The same report also highlighted inequalities in accessing health care for some groups:

  • People with learning disabilities and disabled people more broadly, homeless people, refugees and asylum seekers and Gypsies, Roma and Travellers continue to experience the most significant barriers to accessing healthcare services.
  • Rules governing eligibility to NHS healthcare in England are inconsistently and often incorrectly applied by healthcare providers, resulting in refugees and asylum seekers being wrongly refused access to healthcare.
  • Transgender people experience considerable barriers to accessing specialist services in England and Wales, and regularly face poor treatment and discrimination when accessing general health services.

Health inequalities for black and minority ethnic communities in the UK are particularly stark compared to the rest of the population. A recent report found that black women are four times more likely than white women to die in pregnancy or childbirth in the UK, and women from Asian ethnic backgrounds face twice the risk. The Runnymede Trust's 2021 report on race and racism in England found that BME people with learning disabilities die younger than their white counterparts, with a 26-year difference between white and BME people with profound and multiple learning disabilities. It also found that, had the white population experienced the same risk of death from Covid-19 as black groups, there would have been an estimated 58,000 additional deaths between March and May 2020.

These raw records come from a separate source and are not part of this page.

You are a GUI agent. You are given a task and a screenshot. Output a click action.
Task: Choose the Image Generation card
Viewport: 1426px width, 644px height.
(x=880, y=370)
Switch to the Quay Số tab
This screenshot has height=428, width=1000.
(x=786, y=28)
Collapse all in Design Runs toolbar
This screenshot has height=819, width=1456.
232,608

The UK government is starting to produce more detailed data on health equity and social determinants of health, which should produce useful comparative data over the coming years, including Public Health England's wider determinants data and the ONS Health Index.

The Marmot Review in 2010 showed that people living in the poorest areas of England died on average seven years earlier than those in the richer areas, and that the average difference in disability-free life expectancy was 17 years. The 2020 follow-on review found that, for the first time in more than 100 years, life expectancy had failed to increase across the country, and that for the poorest 10% of women it had actually declined, with an overall widening of health inequalities since 2010 and an increase in the amount of time people spend in poor health. The 2020 report found large regional differences in health outcomes, including in life expectancy, with an increase in the north/south health gap, and an increase in child poverty since 2010, which is also higher than in other European countries (22% compared to Europe’s lowest rates of 10% in Norway, Iceland and the Netherlands). The report blamed many of these worsening indicators on reductions in public spending and the availability and quality of public services, such as the closure of many children’s and youth centres, reduced funding for education, a worsening housing crisis, and more people with insufficient money to lead a healthy life, with unequal cuts that affected more deprived areas the most.